# [Exercise aim]
Transcribe every entry that follows exactly, omitting all pictures.
---- Available data
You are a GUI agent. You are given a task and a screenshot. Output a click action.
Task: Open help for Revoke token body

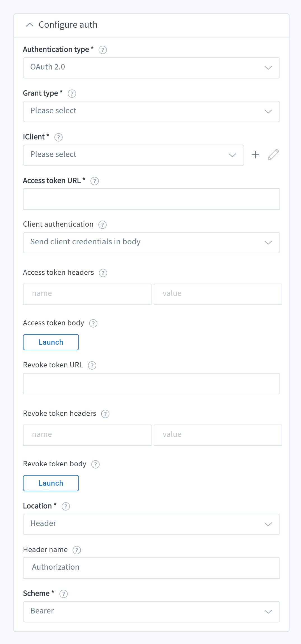[x=95, y=464]
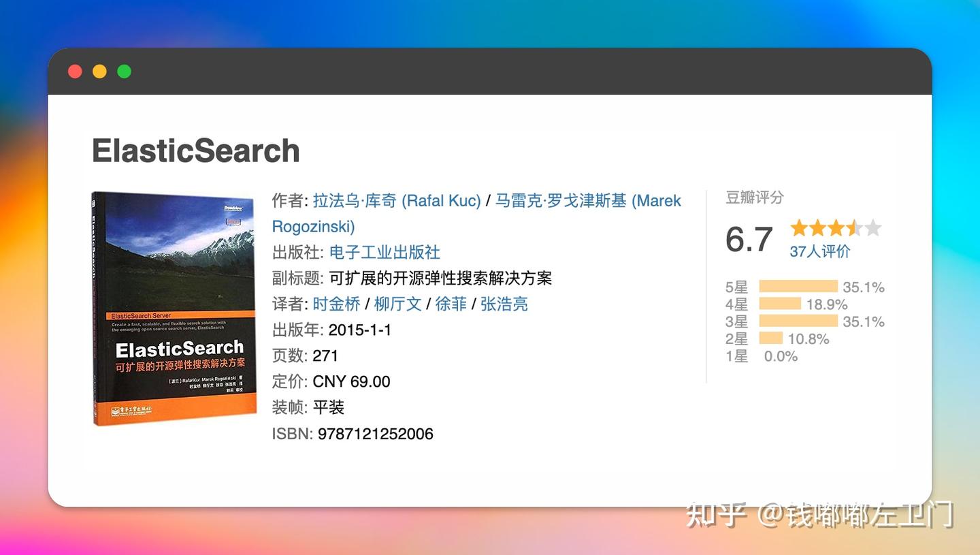Open the 电子工业出版社 publisher page
Viewport: 980px width, 555px height.
(x=385, y=253)

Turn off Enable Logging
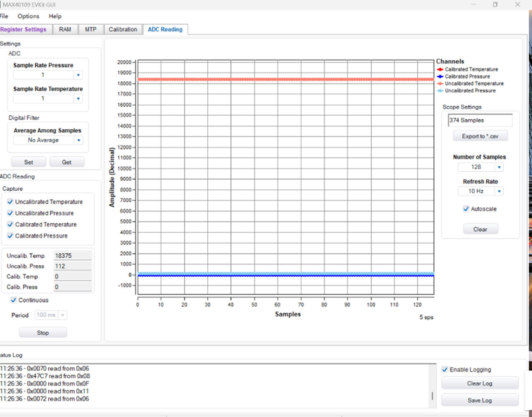pyautogui.click(x=445, y=369)
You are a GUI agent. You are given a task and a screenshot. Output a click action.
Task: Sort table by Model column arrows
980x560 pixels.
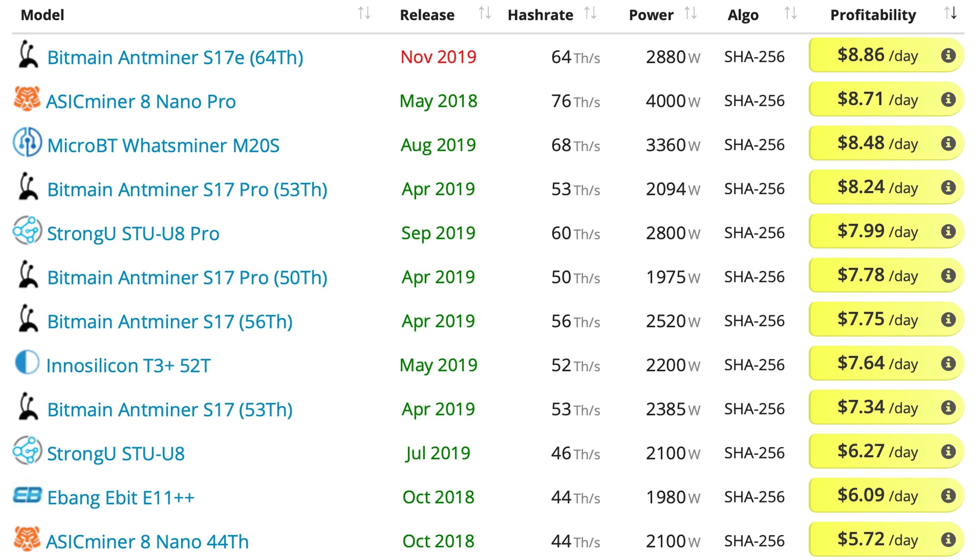[364, 13]
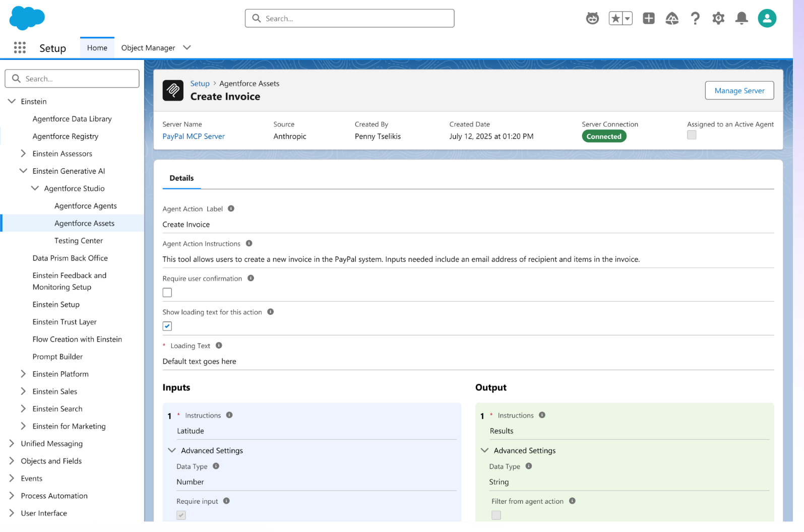Click the Global Actions plus icon
Screen dimensions: 804x532
649,19
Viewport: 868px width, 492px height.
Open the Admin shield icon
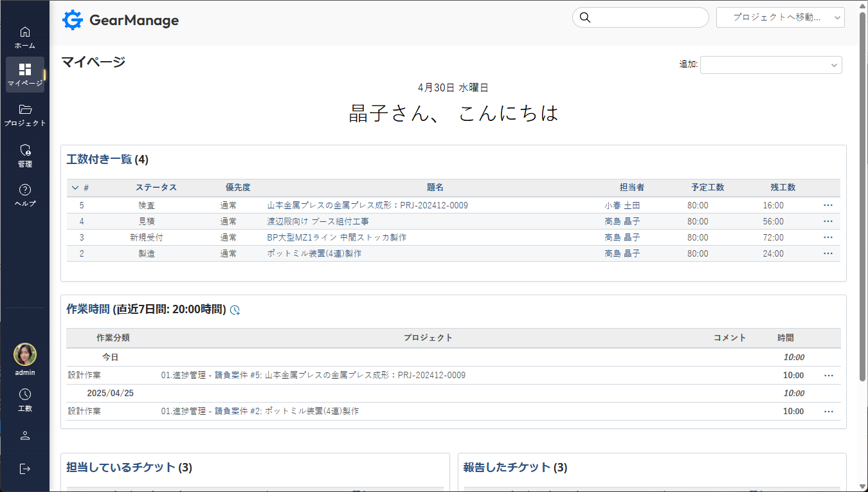coord(25,150)
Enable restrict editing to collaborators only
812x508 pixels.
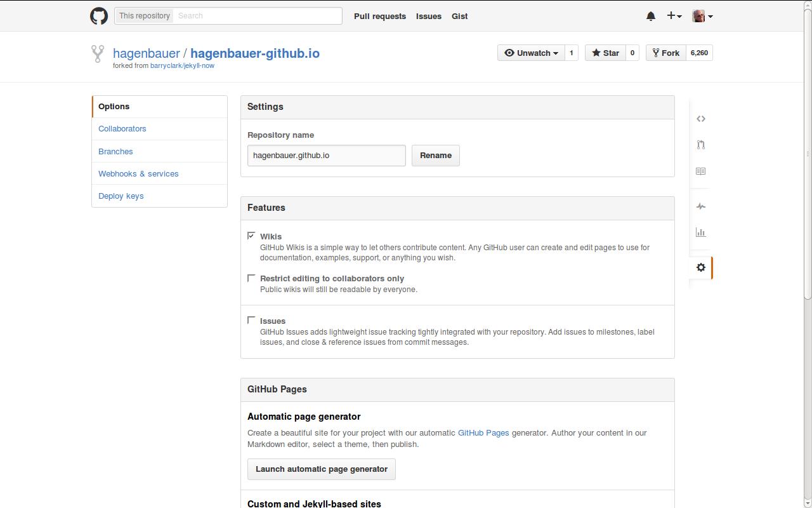tap(251, 277)
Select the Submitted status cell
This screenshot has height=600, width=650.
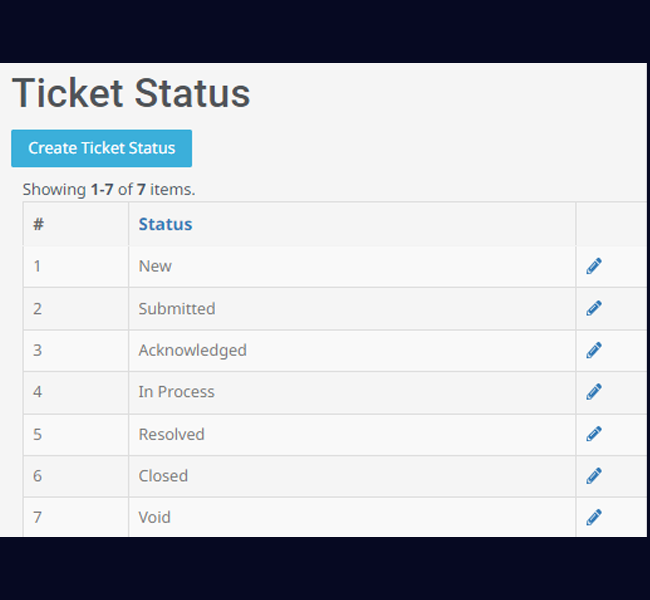[352, 309]
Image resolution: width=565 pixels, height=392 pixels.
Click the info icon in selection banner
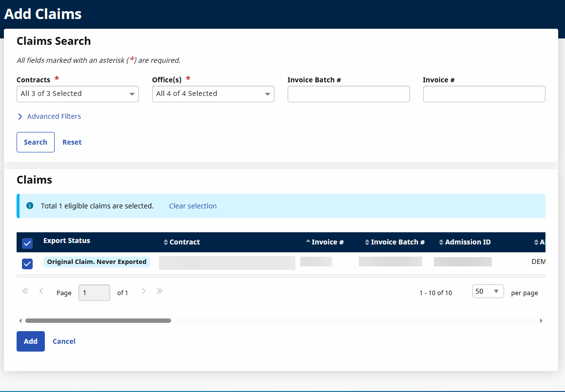tap(30, 206)
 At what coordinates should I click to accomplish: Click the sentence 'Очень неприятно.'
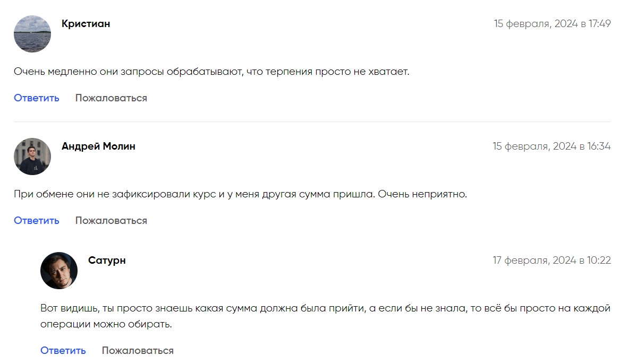click(x=422, y=194)
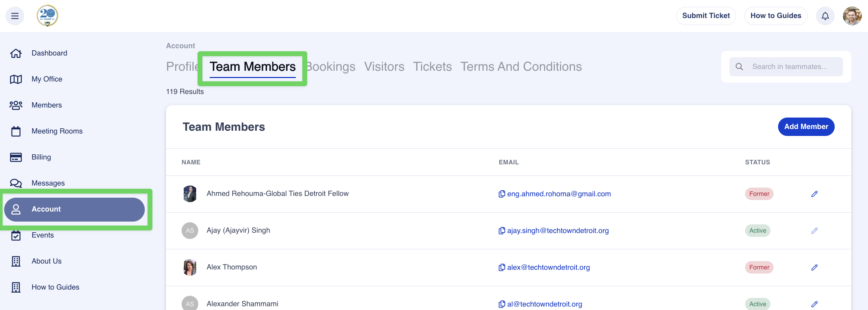Click alex@techtowndetroit.org email link
The height and width of the screenshot is (310, 868).
pos(548,267)
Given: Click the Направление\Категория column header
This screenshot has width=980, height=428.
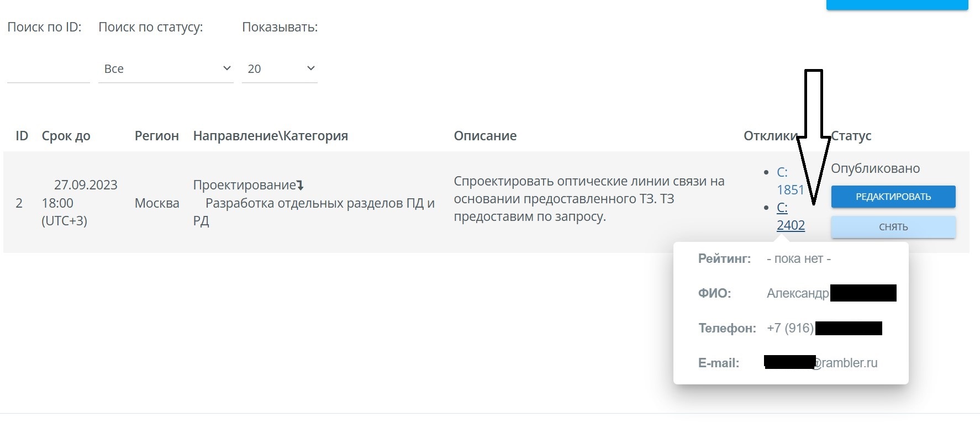Looking at the screenshot, I should tap(270, 136).
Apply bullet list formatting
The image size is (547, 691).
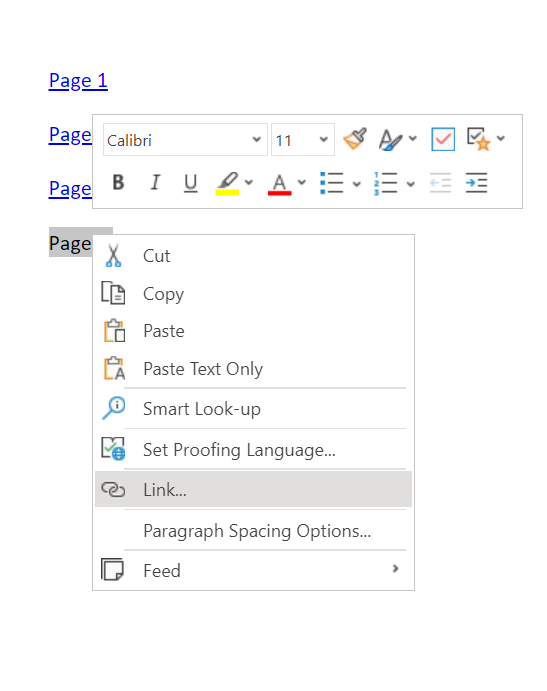point(331,182)
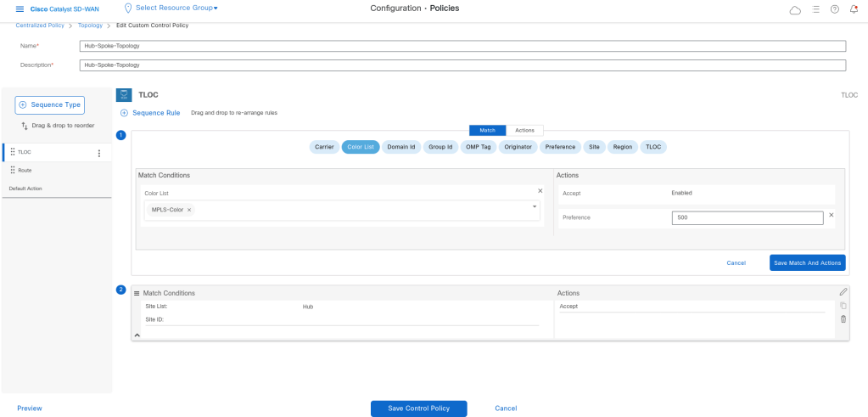
Task: Toggle the Carrier match condition
Action: pyautogui.click(x=324, y=147)
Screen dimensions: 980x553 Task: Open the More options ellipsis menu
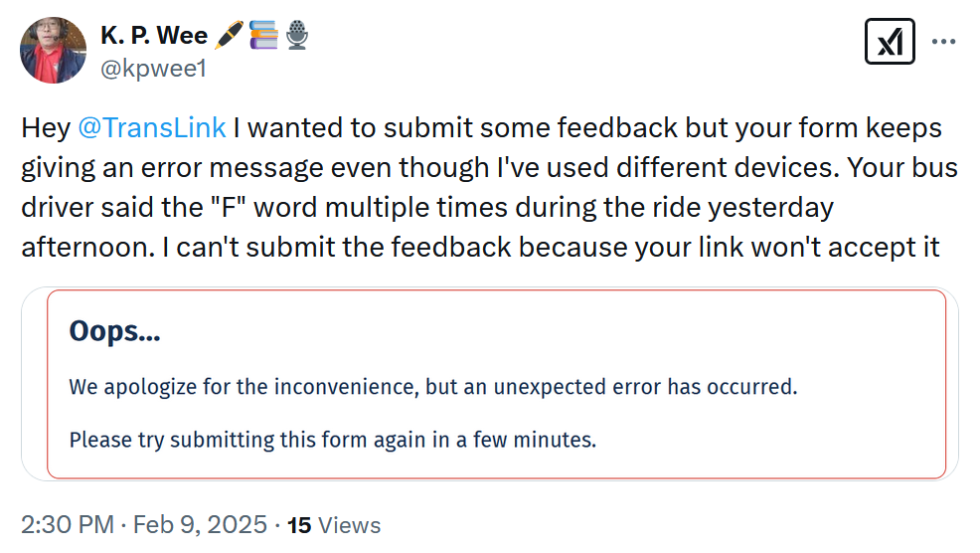point(942,42)
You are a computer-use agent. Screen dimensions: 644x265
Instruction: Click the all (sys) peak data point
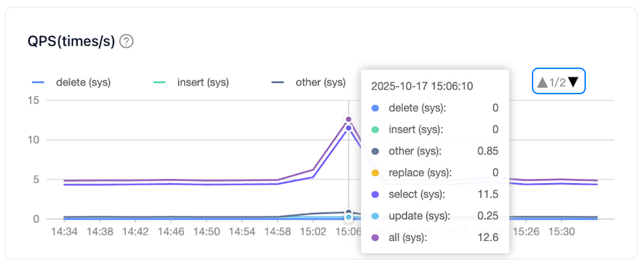click(x=348, y=119)
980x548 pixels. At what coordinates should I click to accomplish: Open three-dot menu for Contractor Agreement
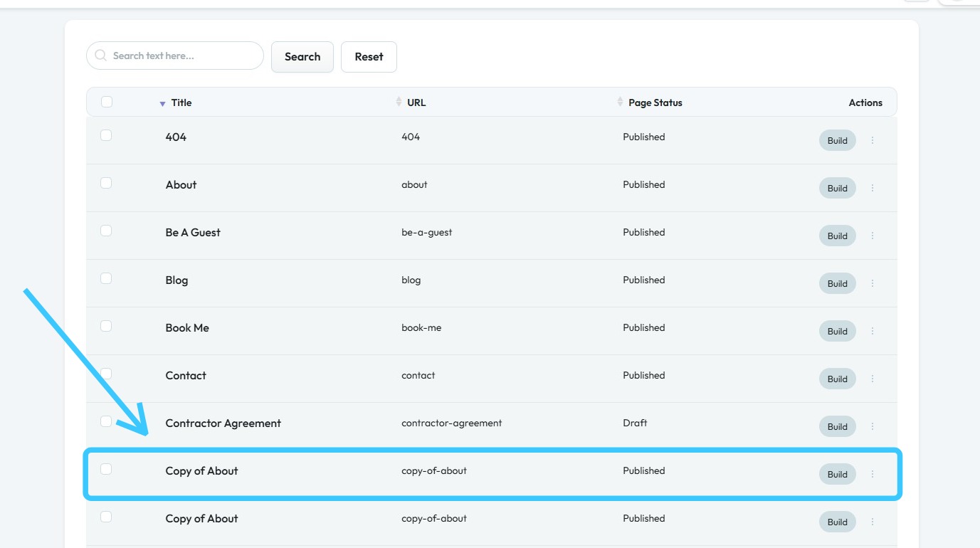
--------
# [Result]
You are a GUI agent. You are given a task and a screenshot. Output a click action.
Task: Open help for Revoke token body

[x=95, y=464]
Open the 电子工业出版社 publisher page
Viewport: 980px width, 555px height.
(x=385, y=253)

Turn off Enable Logging
pyautogui.click(x=445, y=369)
You are a GUI agent. You are given a task and a screenshot. Output a click action.
Task: Sort table by Model column arrows
980x560 pixels.
[364, 13]
Click the Global Actions plus icon
Screen dimensions: 804x532
649,19
Viewport: 868px width, 492px height.
Open the Admin shield icon
coord(25,150)
Enable restrict editing to collaborators only
812x508 pixels.
tap(251, 277)
Select the Submitted status cell
This screenshot has height=600, width=650.
[352, 309]
Image resolution: width=565 pixels, height=392 pixels.
Click the info icon in selection banner
tap(30, 206)
 At what coordinates should I click to accomplish: Click the sentence 'Очень неприятно.'
click(x=422, y=194)
Click alex@techtowndetroit.org email link
The height and width of the screenshot is (310, 868).
pos(548,267)
Given: Click the Направление\Категория column header
This screenshot has width=980, height=428.
Looking at the screenshot, I should tap(270, 136).
Apply bullet list formatting
The image size is (547, 691).
point(331,182)
Task: Toggle the Carrier match condition
Action: pyautogui.click(x=324, y=147)
Screen dimensions: 980x553 Task: Open the More options ellipsis menu
point(942,42)
You are a computer-use agent. Screen dimensions: 644x265
Instruction: Click the all (sys) peak data point
click(x=348, y=119)
980x548 pixels. At what coordinates should I click to accomplish: Open three-dot menu for Contractor Agreement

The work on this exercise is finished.